The last time I was in your position, I used a product called jflex .
Java regex does not provide traditional O (N log M) performance guarantees for true regex engines (for input strings of length N and patterns of length M). Instead, it inherits exponential time from some perl roots for some patterns. Unfortunately, these pathological patterns, although rare in normal use, are too common when combining the regular expressions that you propose to do (I can confirm this from personal experience).
Therefore, my advice is as follows:
a) pre-compile your patterns as "static final Pattern" constants, so they will be initialized once during [cinit]; or
b) switch to a lexer package, for example jflex , which will provide a more declarative and much more readable syntax for approaching such cascading / sequential processing of regular expressions; and
c) seriously consider using a parser generator package. My current favorite is Beaver , but CUP is also a good option. Both of them are great tools, and I highly recommend them both, and since they both sit on top of jflex, you can add them as / when you need them.

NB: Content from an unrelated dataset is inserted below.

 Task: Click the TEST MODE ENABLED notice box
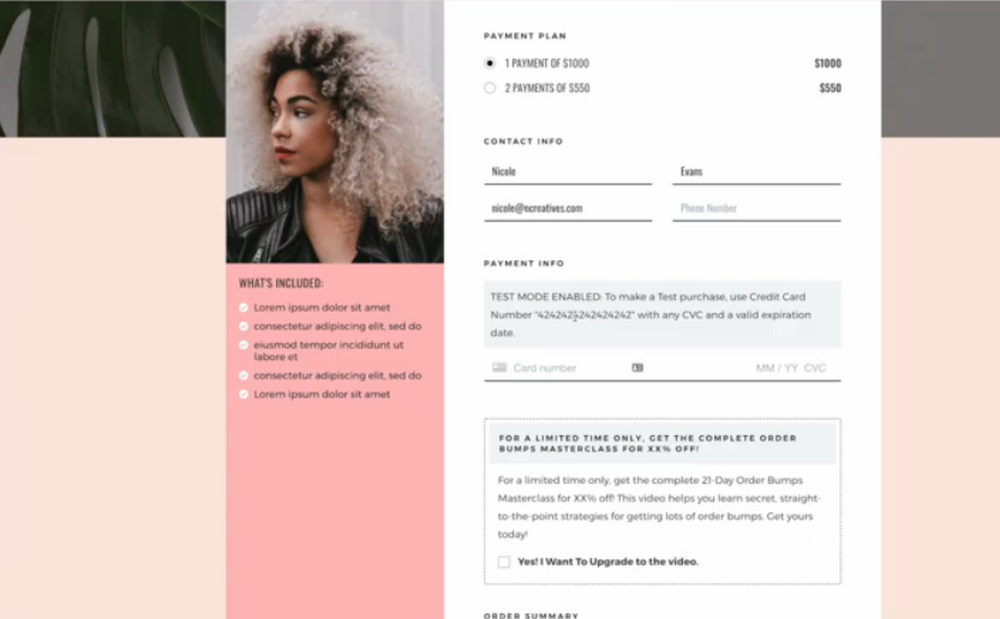(x=662, y=314)
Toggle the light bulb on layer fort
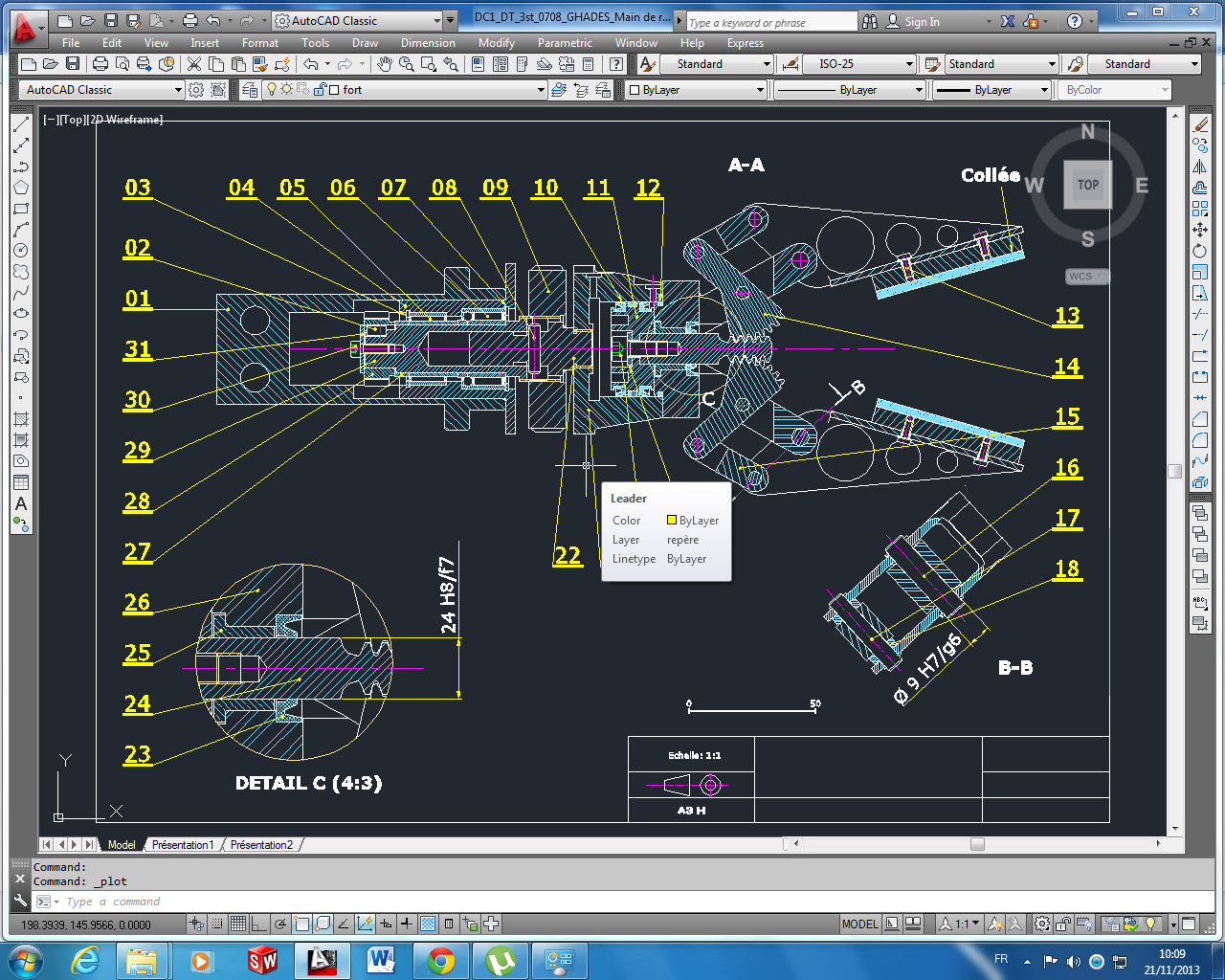The image size is (1225, 980). (x=272, y=89)
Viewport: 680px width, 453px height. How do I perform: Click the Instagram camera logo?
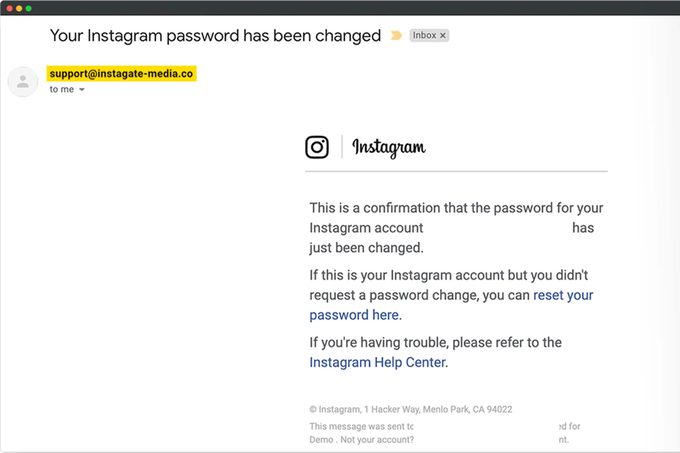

If you have not used the parser generator and you are in a hurry, it will be easier for you to speed up with JavaCC . Not as much as Beaver / CUP, but its parsing model is easier to understand.
Whatever you do, do not use Antlr. This is very fashionable and it has great fans, but its online documentation is crap, its syntax is inconvenient, its performance is poor, and its design without a scanner makes some common simple cases painful to process. You would be better off using an abomination like sablecc (v1).
Note. Yes, I used everything that I mentioned above, and more than that; therefore, this advice comes from personal experience.